Везде вокруг него живёт, шевелится, кружится, идёт куда-то весь мир. И он, уже с рождения, захвачен этим миром в плен и должен жить вместе со всеми, тогда как ему надо быть в эту минуту одному. Потому что в эту минуту возле него не должно быть никого – ни любимой, ни матери, ни жены, ни детей, а должны быть с ним одни его герои, одно его слово, одна страсть, которой он себя посвятил».
Да, неприкосновенная уединённость настоятельно необходима каждому, кто занимается любимым делом. Но, например, ровесник Ю.Казакова писатель Ф.Искандер обил войлоком для шумоизоляции комнату в их с женой и сыном двухкомнатной квартирке, где надолго уединялся для ежедневной писательской работы. Но, как сам признавался, для комфортного самочувствия и вдохновения тишина была нужна ему так же, как и шорох семьи за дверью. А его жена, никогда не сомневаясь в том, что её супруг – гений, умела создать и на маленькой жилплощади гармоничное пространство для работающего мужа.
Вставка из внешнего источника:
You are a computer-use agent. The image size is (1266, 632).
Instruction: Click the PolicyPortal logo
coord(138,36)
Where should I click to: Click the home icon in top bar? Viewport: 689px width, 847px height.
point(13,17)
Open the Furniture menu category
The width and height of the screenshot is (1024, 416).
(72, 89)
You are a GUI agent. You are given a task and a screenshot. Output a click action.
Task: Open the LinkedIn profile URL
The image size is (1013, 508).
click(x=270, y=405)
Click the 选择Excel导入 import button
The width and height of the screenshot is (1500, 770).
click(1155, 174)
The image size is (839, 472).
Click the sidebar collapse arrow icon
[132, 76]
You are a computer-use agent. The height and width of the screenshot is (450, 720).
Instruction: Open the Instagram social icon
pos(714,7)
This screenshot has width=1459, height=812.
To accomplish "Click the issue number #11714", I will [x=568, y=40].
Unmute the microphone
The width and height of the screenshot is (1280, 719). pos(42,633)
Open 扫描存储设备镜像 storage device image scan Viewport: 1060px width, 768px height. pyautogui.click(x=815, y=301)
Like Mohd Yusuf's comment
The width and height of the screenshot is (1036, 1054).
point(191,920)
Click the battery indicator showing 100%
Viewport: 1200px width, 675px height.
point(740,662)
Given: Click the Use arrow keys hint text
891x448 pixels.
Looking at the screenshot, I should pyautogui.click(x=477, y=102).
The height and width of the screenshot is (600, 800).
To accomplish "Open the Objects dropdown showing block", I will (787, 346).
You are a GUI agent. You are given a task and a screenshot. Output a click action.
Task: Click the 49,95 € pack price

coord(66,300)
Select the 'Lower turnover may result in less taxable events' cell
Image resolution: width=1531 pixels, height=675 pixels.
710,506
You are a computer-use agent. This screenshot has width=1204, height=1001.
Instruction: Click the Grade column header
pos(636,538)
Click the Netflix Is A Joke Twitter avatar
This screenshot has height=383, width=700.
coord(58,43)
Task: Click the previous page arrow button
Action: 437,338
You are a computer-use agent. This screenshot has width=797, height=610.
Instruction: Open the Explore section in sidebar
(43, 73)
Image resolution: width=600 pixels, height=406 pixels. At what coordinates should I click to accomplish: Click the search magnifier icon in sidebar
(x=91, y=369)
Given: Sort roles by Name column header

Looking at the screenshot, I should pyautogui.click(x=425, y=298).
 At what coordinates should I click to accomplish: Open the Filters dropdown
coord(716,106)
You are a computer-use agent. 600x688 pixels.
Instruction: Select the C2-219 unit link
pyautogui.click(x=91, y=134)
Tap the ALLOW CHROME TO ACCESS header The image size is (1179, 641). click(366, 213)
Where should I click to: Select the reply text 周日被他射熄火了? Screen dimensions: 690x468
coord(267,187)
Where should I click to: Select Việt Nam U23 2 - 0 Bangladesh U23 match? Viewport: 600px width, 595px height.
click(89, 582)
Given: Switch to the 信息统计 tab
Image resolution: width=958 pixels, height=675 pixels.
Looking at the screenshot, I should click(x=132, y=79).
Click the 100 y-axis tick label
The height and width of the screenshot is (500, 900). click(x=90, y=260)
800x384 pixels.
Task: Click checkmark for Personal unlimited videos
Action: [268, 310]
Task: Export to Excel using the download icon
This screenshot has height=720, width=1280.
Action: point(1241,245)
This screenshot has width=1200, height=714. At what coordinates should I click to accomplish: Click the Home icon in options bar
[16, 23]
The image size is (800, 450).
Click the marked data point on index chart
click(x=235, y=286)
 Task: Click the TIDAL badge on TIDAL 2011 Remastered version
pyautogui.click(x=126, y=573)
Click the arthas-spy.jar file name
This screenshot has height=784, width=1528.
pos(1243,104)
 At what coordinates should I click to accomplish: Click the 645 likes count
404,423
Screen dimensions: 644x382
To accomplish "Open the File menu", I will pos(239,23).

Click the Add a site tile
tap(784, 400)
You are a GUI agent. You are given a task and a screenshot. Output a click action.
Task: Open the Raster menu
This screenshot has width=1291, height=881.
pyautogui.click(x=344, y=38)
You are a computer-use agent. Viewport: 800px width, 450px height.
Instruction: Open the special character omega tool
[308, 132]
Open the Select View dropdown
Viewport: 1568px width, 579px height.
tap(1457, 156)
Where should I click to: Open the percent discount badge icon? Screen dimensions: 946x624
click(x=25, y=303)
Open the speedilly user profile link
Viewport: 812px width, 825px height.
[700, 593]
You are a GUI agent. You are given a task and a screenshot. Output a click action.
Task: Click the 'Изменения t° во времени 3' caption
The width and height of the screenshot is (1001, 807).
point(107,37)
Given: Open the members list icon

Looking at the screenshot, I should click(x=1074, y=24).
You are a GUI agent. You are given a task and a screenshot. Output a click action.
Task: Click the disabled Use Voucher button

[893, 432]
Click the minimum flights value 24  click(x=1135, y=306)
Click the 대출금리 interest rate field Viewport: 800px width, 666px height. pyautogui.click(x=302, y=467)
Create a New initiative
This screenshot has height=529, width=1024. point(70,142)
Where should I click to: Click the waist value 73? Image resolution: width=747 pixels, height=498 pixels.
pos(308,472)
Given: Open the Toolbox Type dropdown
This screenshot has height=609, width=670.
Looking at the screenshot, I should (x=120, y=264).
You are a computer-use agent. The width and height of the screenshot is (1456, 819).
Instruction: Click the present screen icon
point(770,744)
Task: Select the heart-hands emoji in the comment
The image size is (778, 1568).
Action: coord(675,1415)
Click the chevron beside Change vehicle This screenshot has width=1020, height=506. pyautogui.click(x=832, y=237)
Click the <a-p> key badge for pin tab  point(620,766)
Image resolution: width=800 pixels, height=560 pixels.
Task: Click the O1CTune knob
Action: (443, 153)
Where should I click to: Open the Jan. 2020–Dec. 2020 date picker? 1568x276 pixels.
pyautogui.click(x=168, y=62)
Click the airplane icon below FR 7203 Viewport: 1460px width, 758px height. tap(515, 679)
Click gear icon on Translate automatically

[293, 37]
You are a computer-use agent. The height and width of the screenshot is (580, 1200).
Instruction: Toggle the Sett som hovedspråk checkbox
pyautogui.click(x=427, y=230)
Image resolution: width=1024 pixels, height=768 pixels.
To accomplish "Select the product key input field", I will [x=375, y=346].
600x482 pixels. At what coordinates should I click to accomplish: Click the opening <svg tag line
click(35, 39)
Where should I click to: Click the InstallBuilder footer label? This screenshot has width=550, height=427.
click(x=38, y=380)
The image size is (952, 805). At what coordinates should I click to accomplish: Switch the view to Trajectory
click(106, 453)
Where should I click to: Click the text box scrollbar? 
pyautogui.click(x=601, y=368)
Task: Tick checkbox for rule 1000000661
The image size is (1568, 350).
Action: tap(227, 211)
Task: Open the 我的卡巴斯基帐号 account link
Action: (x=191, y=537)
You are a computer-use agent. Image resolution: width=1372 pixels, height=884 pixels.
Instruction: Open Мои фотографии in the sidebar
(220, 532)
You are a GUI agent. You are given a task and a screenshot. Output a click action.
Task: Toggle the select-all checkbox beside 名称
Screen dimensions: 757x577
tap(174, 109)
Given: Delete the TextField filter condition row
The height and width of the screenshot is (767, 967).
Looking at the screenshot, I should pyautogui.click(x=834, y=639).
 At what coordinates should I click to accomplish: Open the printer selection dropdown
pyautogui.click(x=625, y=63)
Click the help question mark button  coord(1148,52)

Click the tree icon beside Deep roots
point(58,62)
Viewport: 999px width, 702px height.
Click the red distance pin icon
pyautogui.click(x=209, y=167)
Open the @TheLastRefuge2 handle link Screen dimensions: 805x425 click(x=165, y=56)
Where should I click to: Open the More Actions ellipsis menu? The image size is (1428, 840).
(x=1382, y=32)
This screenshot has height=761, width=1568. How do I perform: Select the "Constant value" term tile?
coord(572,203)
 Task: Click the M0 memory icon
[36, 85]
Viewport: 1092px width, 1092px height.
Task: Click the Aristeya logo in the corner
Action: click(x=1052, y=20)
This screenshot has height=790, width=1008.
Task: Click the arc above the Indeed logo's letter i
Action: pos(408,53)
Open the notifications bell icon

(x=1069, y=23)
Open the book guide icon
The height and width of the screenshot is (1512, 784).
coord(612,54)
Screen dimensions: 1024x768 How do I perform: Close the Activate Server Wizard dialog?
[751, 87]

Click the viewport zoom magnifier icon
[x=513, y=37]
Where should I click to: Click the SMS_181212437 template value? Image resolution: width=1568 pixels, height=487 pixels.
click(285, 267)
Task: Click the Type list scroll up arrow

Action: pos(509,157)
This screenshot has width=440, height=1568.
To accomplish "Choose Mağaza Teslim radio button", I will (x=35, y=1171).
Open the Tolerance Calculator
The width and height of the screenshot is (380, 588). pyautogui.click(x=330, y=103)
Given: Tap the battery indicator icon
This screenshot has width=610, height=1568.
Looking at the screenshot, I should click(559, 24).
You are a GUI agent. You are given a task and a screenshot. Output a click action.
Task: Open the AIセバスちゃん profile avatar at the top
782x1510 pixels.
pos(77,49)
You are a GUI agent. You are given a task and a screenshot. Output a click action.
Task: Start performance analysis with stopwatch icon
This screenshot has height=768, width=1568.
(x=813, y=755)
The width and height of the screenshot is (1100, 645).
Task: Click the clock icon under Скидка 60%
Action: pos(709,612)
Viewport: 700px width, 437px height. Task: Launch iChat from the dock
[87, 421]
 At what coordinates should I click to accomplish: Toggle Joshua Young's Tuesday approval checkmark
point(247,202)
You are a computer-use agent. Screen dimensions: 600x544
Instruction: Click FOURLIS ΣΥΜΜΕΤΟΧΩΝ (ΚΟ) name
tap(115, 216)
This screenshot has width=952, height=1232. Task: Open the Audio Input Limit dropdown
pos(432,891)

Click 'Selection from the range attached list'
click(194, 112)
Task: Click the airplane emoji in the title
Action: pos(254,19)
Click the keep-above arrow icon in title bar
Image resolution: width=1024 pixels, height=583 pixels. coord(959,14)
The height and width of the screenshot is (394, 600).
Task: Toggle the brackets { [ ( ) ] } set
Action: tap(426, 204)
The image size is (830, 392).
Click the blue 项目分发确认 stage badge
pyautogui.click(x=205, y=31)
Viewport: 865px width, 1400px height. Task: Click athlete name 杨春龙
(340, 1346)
Он признавался, что не может писать ни в каком доме творчества с его полной тишиной. Ему необходимо рядом незримое и еле слышное присутствие жены. Конечно, ничто и никто не заменит человеку человека. Тем более, любящего и любимого…
А писатель Юрий Казаков умер в одиночестве, в госпитале, в возрасте 55 лет совершенно запойным человеком. Без жены, без детей, без друзей и родных. Может быть, рядом с ним вместо них в этот последний момент земной жизни были замечательные герои его замечательных книг? Он написал немного. Но как же всё-таки хорошо, что он оставил нам это немногое. Но вполне первоклассное. На все времена.